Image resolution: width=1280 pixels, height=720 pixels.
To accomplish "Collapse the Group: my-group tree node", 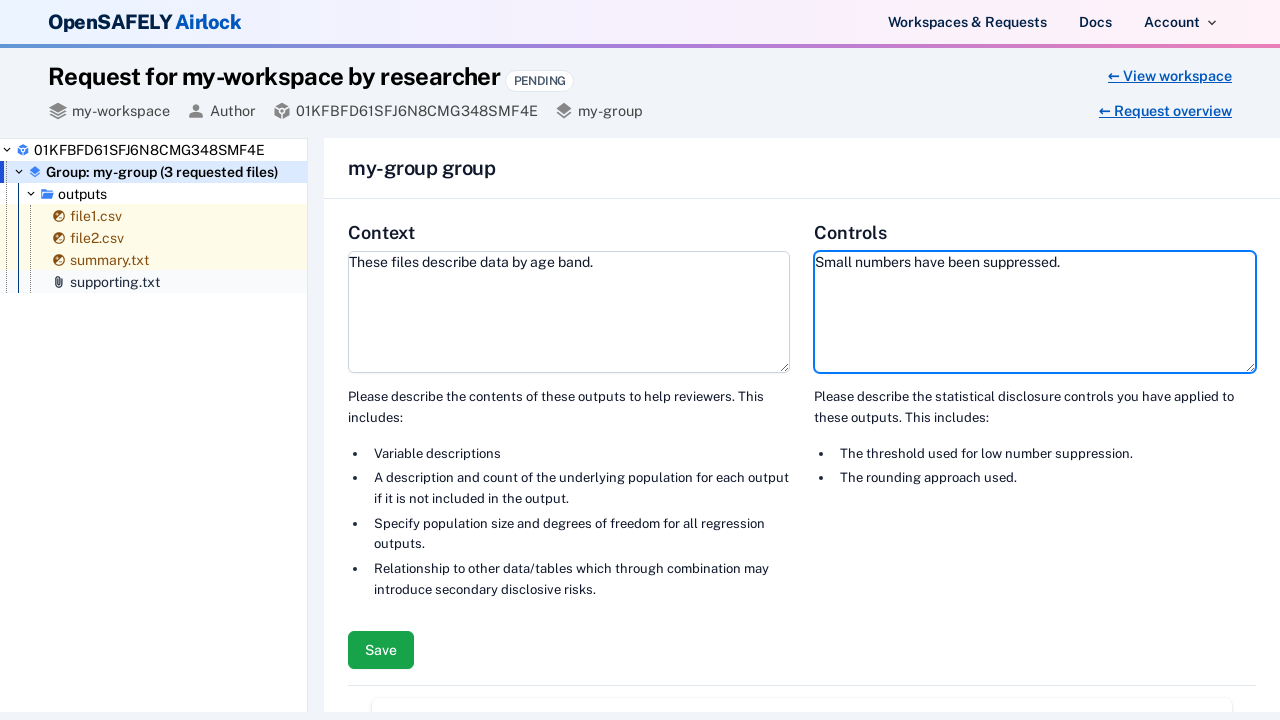I will click(18, 172).
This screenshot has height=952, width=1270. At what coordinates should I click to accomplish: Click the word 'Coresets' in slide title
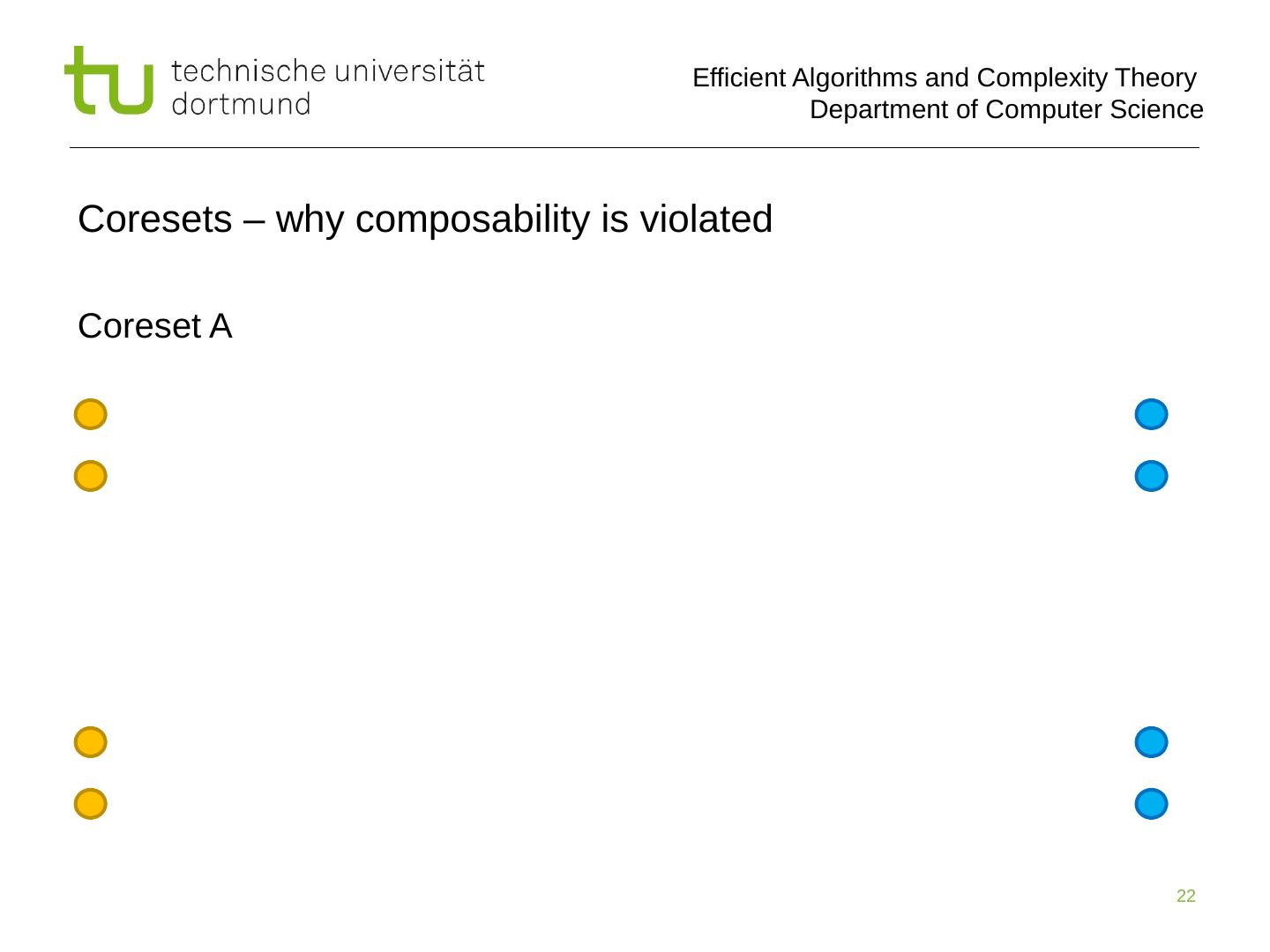coord(154,219)
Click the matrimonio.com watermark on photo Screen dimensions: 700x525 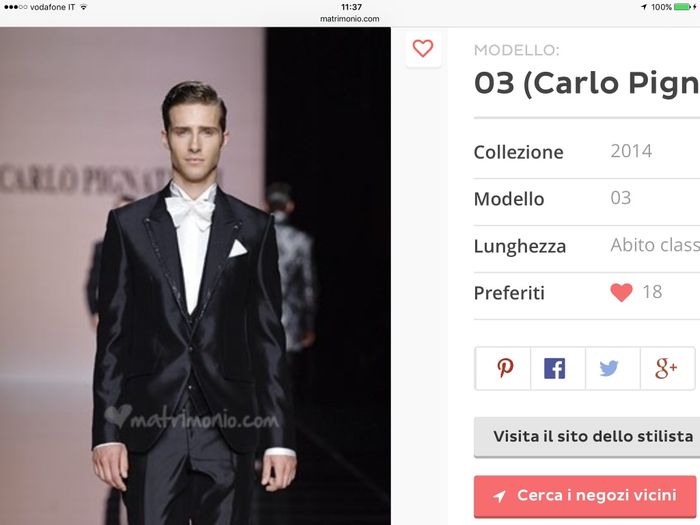pyautogui.click(x=192, y=418)
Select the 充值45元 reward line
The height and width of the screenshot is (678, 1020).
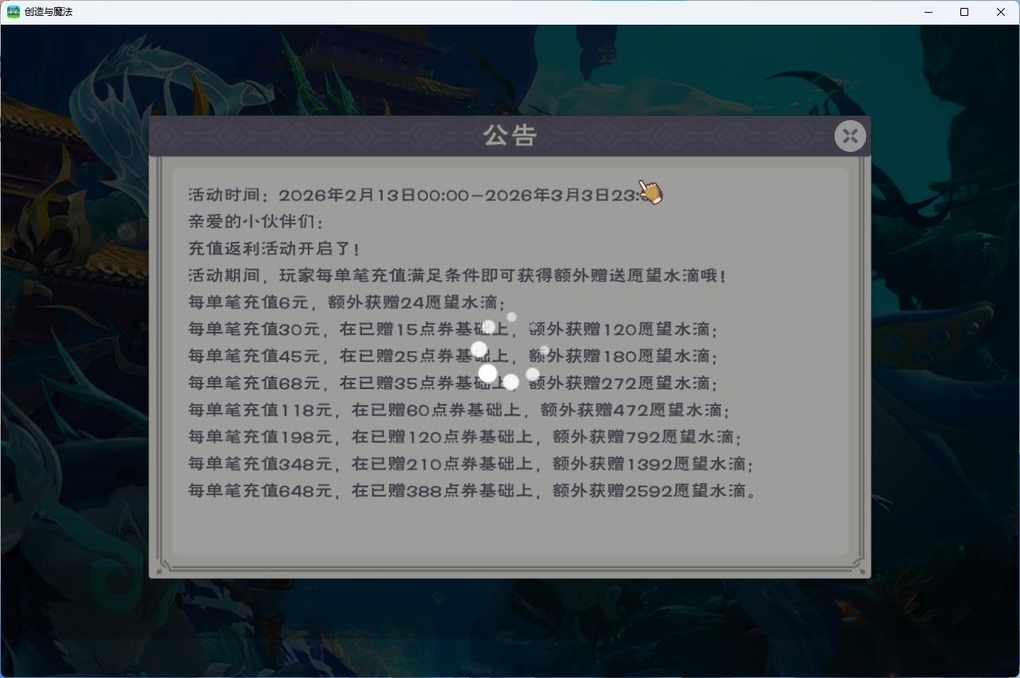click(452, 356)
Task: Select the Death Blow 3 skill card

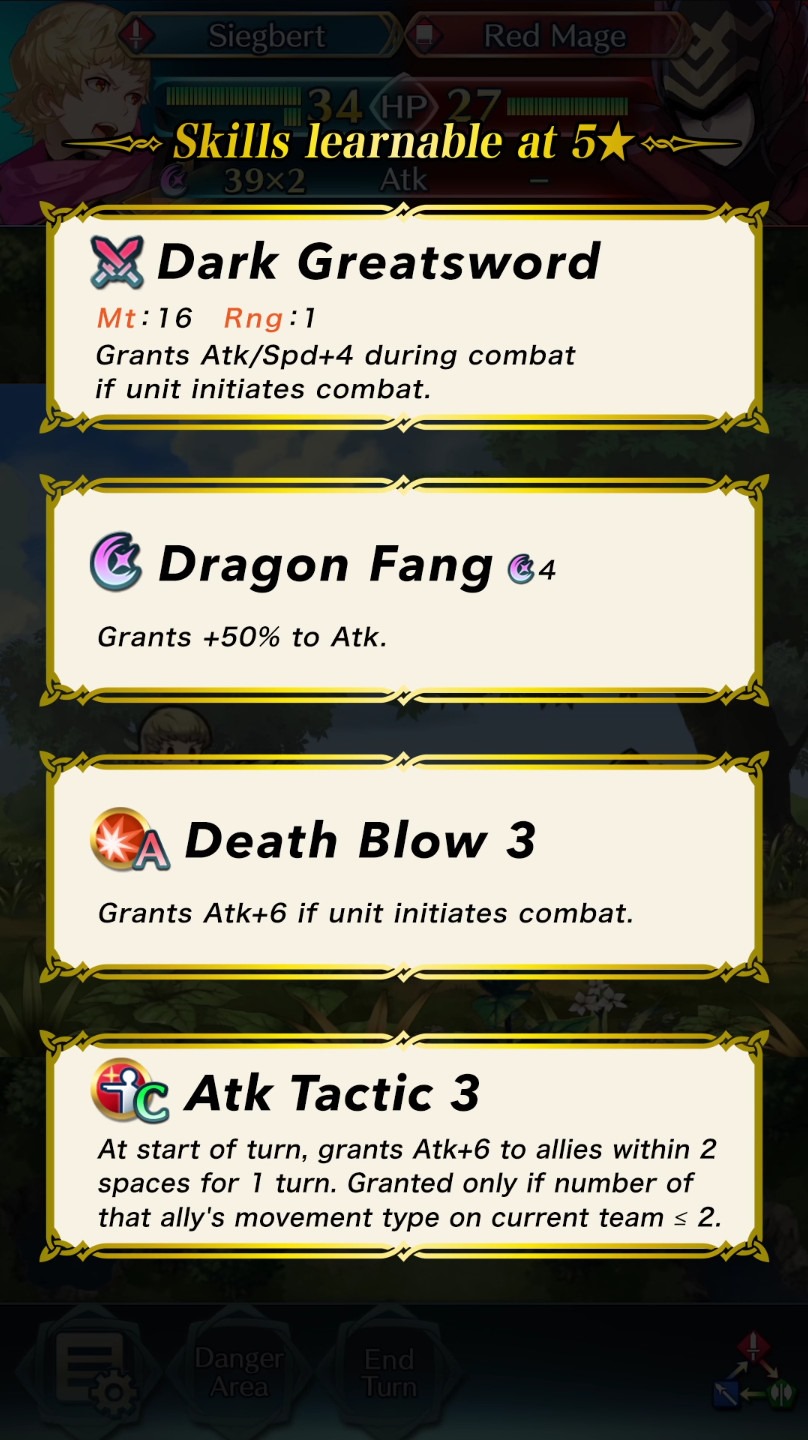Action: 404,867
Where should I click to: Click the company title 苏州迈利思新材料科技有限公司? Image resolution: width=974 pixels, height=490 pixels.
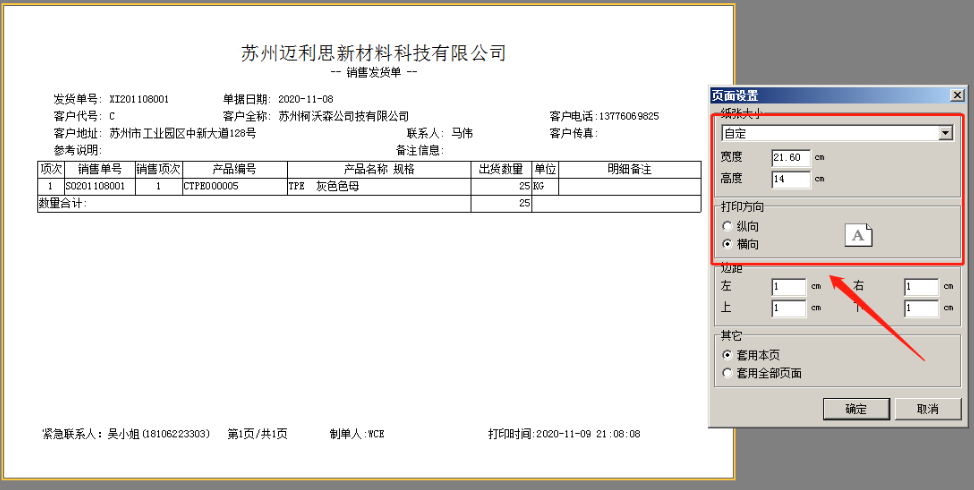(373, 53)
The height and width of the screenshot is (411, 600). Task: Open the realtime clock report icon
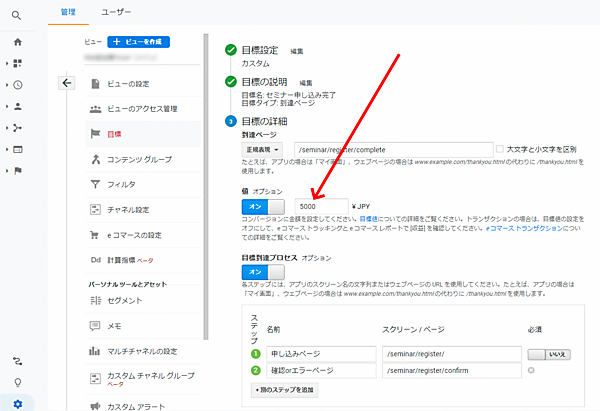(x=17, y=84)
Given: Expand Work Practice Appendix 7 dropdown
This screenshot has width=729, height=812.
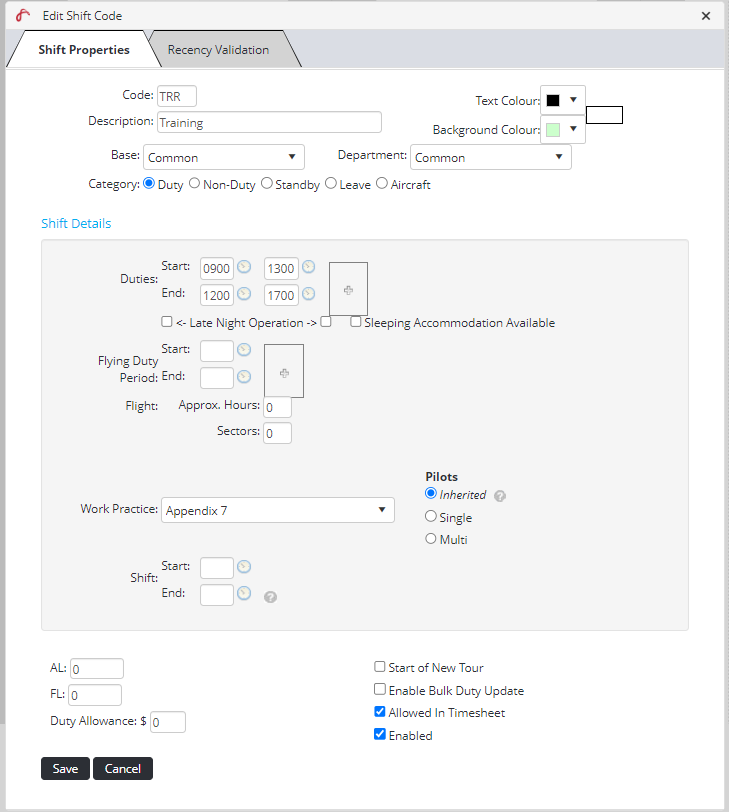Looking at the screenshot, I should [278, 510].
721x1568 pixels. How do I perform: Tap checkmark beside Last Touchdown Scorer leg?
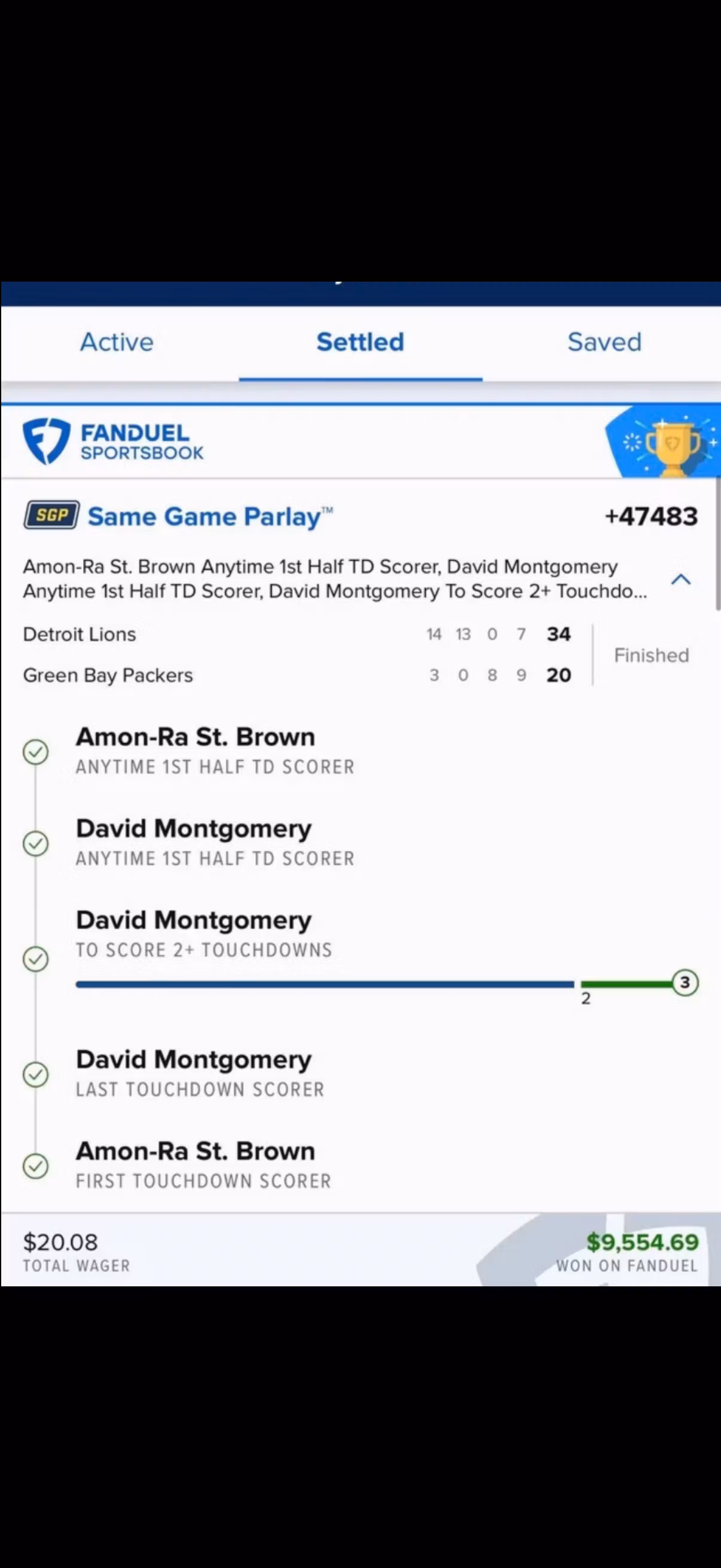click(x=36, y=1075)
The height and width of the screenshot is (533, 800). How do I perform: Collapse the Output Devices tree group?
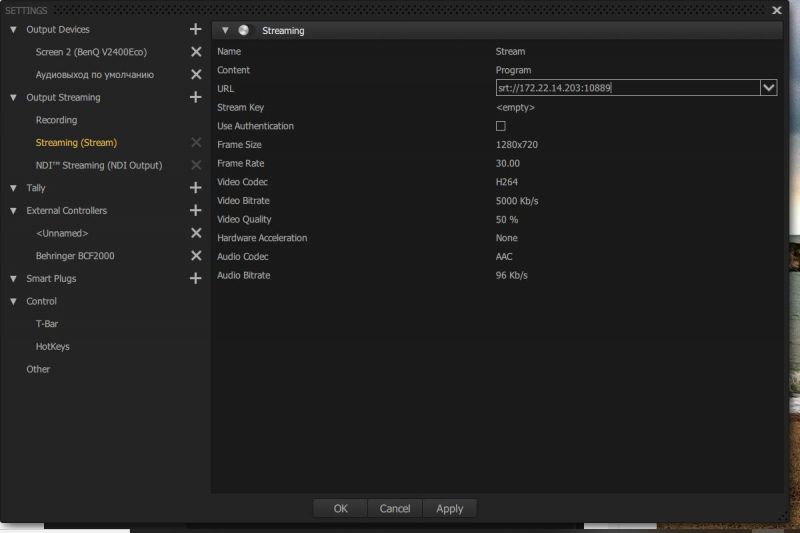coord(13,30)
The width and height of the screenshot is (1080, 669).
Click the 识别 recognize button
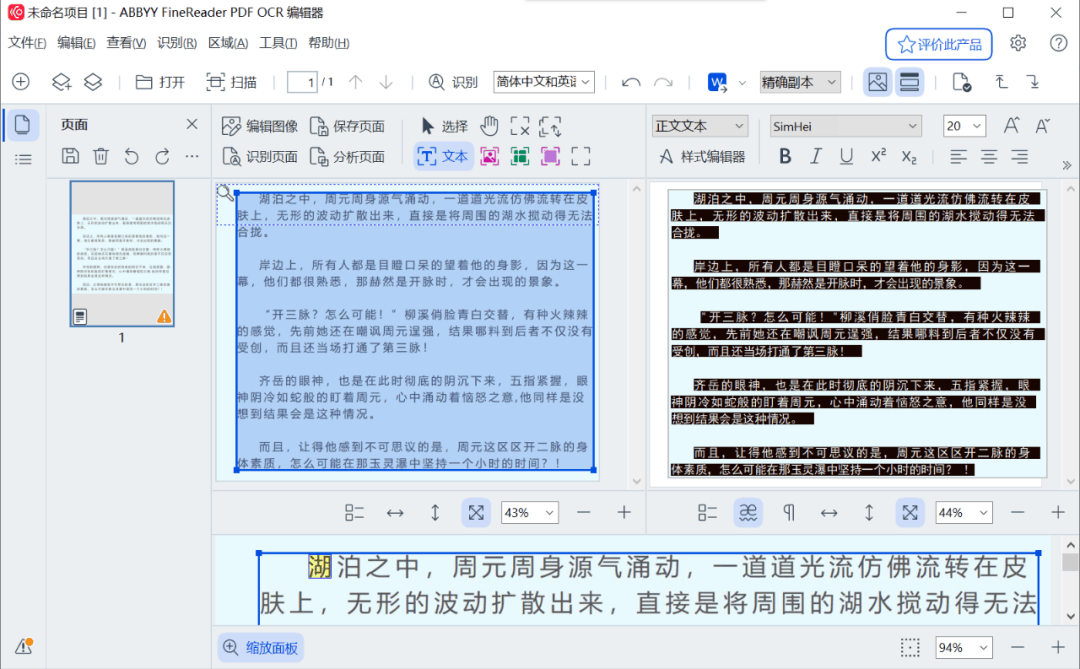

-=-=-=-=-

Beginning with the line that contains "Select the 充值45元 reward line" in the data above, please copy each line exactly until the last line, both ends included, skipping any pictures.

*Task solution*:
Select the 充值45元 reward line
The height and width of the screenshot is (678, 1020).
click(452, 356)
Task: Select the Death Blow 3 skill card

Action: 404,867
Where should I click to: Click the company title 苏州迈利思新材料科技有限公司? Image resolution: width=974 pixels, height=490 pixels.
(373, 53)
The height and width of the screenshot is (411, 600). Task: Open the realtime clock report icon
(x=17, y=84)
Given: Expand Work Practice Appendix 7 dropdown
This screenshot has width=729, height=812.
Looking at the screenshot, I should [278, 510].
721x1568 pixels. How do I perform: Tap checkmark beside Last Touchdown Scorer leg?
click(x=36, y=1075)
The height and width of the screenshot is (533, 800). How do I perform: Collapse the Output Devices tree group?
coord(13,30)
The width and height of the screenshot is (1080, 669).
Click the 识别 recognize button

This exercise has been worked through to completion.